→ **What is expected**: Two lines below mark the span: the one containing "Топ дня (170, 2362)" and the one containing "Новини (20, 2180)". Set down both, plus every line between, exactly as they stand, and nothing else.

→ **Dataset records**:

------------

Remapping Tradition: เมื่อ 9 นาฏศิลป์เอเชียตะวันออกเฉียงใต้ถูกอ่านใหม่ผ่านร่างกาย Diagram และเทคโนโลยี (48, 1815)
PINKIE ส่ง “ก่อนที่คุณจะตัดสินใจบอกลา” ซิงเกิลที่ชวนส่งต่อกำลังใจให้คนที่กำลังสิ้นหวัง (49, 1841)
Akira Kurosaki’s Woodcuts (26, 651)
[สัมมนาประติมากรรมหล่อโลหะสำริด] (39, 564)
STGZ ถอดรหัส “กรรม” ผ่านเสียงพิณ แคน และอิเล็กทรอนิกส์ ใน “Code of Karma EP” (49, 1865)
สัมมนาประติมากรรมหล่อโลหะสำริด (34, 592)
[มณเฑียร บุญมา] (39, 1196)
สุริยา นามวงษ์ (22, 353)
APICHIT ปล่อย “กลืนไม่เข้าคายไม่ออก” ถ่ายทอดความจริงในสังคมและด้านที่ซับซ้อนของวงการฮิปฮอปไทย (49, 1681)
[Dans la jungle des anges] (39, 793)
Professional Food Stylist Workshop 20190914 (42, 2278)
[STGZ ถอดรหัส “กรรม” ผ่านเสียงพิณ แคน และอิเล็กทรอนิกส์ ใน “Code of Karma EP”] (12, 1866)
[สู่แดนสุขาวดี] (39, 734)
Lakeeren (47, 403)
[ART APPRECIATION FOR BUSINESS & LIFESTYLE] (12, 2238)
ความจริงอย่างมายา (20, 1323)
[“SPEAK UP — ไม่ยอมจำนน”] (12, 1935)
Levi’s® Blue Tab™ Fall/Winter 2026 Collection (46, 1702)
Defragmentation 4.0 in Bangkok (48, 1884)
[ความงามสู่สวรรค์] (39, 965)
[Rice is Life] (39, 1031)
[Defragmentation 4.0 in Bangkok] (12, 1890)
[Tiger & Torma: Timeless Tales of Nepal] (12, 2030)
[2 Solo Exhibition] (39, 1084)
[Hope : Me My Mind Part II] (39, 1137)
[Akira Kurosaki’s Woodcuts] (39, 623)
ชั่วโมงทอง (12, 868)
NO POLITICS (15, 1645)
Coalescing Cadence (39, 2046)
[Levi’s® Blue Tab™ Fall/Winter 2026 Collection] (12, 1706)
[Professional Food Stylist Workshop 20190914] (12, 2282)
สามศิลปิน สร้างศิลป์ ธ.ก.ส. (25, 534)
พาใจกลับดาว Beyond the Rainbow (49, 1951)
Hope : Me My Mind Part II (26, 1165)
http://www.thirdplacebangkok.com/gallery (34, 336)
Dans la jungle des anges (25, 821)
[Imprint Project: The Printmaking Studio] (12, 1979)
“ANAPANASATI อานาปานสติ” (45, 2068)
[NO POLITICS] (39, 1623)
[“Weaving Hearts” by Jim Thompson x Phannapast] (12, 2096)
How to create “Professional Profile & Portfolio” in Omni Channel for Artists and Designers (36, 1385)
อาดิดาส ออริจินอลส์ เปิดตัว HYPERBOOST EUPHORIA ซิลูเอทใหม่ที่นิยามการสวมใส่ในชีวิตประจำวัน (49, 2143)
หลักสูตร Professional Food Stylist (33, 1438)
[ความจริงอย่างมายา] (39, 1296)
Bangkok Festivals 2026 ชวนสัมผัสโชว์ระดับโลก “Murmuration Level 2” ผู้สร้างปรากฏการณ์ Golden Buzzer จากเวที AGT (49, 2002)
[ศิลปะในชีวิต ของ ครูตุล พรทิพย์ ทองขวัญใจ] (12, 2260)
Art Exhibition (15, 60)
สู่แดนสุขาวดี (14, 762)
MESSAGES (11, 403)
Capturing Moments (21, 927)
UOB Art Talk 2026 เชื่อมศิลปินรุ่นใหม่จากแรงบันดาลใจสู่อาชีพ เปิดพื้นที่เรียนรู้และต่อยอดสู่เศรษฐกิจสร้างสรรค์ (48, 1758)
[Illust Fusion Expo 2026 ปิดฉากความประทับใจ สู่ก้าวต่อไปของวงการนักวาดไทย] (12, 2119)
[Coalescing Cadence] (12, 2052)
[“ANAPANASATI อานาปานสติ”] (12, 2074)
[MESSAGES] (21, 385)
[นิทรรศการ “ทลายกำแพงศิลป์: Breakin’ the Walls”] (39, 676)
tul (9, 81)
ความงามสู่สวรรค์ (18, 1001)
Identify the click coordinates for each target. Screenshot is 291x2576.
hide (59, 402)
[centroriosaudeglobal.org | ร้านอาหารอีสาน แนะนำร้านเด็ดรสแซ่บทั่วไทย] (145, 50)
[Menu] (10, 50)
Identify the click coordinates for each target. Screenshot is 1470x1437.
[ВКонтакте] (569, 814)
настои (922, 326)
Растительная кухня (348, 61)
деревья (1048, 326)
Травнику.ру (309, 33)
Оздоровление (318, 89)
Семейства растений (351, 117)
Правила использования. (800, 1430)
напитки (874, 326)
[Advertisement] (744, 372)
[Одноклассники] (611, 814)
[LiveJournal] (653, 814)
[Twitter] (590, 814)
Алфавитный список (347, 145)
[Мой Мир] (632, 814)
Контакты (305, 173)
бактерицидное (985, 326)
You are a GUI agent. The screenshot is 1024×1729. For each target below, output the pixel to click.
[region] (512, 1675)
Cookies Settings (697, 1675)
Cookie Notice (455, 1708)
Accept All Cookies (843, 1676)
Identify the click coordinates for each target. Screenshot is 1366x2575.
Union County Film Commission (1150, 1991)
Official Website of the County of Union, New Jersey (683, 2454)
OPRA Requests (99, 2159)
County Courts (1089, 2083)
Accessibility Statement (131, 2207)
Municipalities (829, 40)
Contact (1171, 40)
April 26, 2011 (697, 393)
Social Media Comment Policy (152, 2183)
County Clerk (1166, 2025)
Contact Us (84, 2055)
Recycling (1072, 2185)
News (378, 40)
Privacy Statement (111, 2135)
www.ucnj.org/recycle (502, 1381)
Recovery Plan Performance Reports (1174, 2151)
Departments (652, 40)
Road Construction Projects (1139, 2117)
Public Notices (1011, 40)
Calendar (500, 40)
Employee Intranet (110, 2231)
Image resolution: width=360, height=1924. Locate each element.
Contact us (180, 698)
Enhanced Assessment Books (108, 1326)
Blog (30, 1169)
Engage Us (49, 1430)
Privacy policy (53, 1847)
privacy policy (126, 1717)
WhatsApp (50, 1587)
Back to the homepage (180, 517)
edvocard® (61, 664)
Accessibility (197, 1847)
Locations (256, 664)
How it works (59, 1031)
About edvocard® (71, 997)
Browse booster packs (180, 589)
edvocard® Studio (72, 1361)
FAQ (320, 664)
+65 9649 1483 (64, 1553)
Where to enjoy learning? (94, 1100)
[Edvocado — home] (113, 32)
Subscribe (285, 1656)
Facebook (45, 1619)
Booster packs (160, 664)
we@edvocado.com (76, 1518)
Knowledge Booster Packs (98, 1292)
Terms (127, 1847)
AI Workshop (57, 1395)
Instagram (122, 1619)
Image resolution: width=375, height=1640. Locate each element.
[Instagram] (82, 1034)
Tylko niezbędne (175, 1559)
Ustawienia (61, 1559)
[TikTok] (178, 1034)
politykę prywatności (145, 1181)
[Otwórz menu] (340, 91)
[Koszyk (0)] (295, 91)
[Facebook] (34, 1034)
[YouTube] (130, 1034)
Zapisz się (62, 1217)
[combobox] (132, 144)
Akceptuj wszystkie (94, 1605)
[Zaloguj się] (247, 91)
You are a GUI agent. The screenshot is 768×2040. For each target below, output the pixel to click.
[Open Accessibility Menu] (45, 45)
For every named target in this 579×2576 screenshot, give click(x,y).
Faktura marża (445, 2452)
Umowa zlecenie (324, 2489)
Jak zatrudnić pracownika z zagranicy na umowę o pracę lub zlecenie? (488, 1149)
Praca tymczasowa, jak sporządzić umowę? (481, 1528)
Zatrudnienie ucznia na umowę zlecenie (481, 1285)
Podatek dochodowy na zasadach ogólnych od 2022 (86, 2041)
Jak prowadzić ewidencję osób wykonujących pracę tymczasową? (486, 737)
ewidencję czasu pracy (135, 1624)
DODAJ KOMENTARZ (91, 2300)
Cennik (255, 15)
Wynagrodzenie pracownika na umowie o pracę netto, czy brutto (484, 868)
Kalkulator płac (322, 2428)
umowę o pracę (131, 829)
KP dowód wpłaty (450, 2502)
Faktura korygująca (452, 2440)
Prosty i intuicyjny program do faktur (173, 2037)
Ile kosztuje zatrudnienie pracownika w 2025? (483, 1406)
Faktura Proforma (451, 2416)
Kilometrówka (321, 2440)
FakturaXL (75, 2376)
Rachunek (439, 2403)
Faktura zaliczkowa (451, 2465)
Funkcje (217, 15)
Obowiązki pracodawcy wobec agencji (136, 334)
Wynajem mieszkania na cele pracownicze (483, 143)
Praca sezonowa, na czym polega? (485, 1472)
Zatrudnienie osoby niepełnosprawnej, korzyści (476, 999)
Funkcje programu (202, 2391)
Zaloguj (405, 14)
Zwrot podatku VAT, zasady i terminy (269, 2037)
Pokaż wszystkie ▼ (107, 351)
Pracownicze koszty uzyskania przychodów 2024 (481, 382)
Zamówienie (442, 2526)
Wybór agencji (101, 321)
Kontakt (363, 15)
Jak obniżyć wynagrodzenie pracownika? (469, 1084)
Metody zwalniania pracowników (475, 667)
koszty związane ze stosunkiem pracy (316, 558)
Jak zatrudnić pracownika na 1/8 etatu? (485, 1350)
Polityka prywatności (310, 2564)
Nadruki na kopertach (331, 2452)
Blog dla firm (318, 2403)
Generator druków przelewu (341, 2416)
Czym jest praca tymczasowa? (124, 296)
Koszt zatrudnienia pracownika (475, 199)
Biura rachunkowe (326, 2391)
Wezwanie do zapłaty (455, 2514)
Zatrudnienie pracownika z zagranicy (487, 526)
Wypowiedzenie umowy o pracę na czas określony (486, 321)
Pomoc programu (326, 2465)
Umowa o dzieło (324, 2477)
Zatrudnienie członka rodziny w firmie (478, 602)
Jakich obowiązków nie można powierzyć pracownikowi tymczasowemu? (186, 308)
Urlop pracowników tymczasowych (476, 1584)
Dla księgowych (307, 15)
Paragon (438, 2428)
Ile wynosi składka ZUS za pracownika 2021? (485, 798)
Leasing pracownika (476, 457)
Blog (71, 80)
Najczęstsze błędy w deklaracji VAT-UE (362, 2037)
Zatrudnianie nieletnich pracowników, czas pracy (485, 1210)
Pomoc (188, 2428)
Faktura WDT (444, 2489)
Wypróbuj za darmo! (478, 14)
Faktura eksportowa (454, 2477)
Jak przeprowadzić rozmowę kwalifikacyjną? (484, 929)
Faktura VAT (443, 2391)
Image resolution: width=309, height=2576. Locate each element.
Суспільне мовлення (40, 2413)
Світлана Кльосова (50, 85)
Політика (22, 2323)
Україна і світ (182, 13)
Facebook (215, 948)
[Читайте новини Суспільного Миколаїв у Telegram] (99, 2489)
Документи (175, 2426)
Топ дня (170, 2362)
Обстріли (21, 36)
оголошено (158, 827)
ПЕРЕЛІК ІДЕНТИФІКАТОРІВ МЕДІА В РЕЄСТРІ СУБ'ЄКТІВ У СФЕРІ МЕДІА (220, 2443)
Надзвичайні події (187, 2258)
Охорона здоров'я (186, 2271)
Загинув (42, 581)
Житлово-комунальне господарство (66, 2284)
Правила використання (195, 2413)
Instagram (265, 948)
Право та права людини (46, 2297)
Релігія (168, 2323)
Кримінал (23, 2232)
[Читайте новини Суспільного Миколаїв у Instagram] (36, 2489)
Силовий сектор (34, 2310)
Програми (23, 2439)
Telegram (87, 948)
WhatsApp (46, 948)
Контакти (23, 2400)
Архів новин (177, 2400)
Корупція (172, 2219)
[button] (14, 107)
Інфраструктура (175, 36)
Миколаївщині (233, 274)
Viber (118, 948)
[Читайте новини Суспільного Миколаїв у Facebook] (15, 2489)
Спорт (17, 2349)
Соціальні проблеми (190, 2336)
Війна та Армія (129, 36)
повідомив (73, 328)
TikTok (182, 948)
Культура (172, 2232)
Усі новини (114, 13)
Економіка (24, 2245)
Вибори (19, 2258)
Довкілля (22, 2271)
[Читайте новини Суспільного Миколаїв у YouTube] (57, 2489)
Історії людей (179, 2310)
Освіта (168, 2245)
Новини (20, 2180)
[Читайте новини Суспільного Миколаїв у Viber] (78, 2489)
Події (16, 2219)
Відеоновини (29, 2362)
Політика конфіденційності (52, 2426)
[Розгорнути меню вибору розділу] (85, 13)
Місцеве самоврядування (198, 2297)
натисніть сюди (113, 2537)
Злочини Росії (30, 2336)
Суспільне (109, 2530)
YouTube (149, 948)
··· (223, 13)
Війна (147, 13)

------------

→ **Response to the task**:
Топ дня (170, 2362)
Обстріли (21, 36)
оголошено (158, 827)
ПЕРЕЛІК ІДЕНТИФІКАТОРІВ МЕДІА В РЕЄСТРІ СУБ'ЄКТІВ У СФЕРІ МЕДІА (220, 2443)
Надзвичайні події (187, 2258)
Охорона здоров'я (186, 2271)
Загинув (42, 581)
Житлово-комунальне господарство (66, 2284)
Правила використання (195, 2413)
Instagram (265, 948)
Право та права людини (46, 2297)
Релігія (168, 2323)
Кримінал (23, 2232)
[Читайте новини Суспільного Миколаїв у Instagram] (36, 2489)
Силовий сектор (34, 2310)
Програми (23, 2439)
Telegram (87, 948)
WhatsApp (46, 948)
Контакти (23, 2400)
Архів новин (177, 2400)
Корупція (172, 2219)
[button] (14, 107)
Інфраструктура (175, 36)
Миколаївщині (233, 274)
Viber (118, 948)
[Читайте новини Суспільного Миколаїв у Facebook] (15, 2489)
Спорт (17, 2349)
Соціальні проблеми (190, 2336)
Війна та Армія (129, 36)
повідомив (73, 328)
TikTok (182, 948)
Культура (172, 2232)
Усі новини (114, 13)
Економіка (24, 2245)
Вибори (19, 2258)
Довкілля (22, 2271)
[Читайте новини Суспільного Миколаїв у YouTube] (57, 2489)
Історії людей (179, 2310)
Освіта (168, 2245)
Новини (20, 2180)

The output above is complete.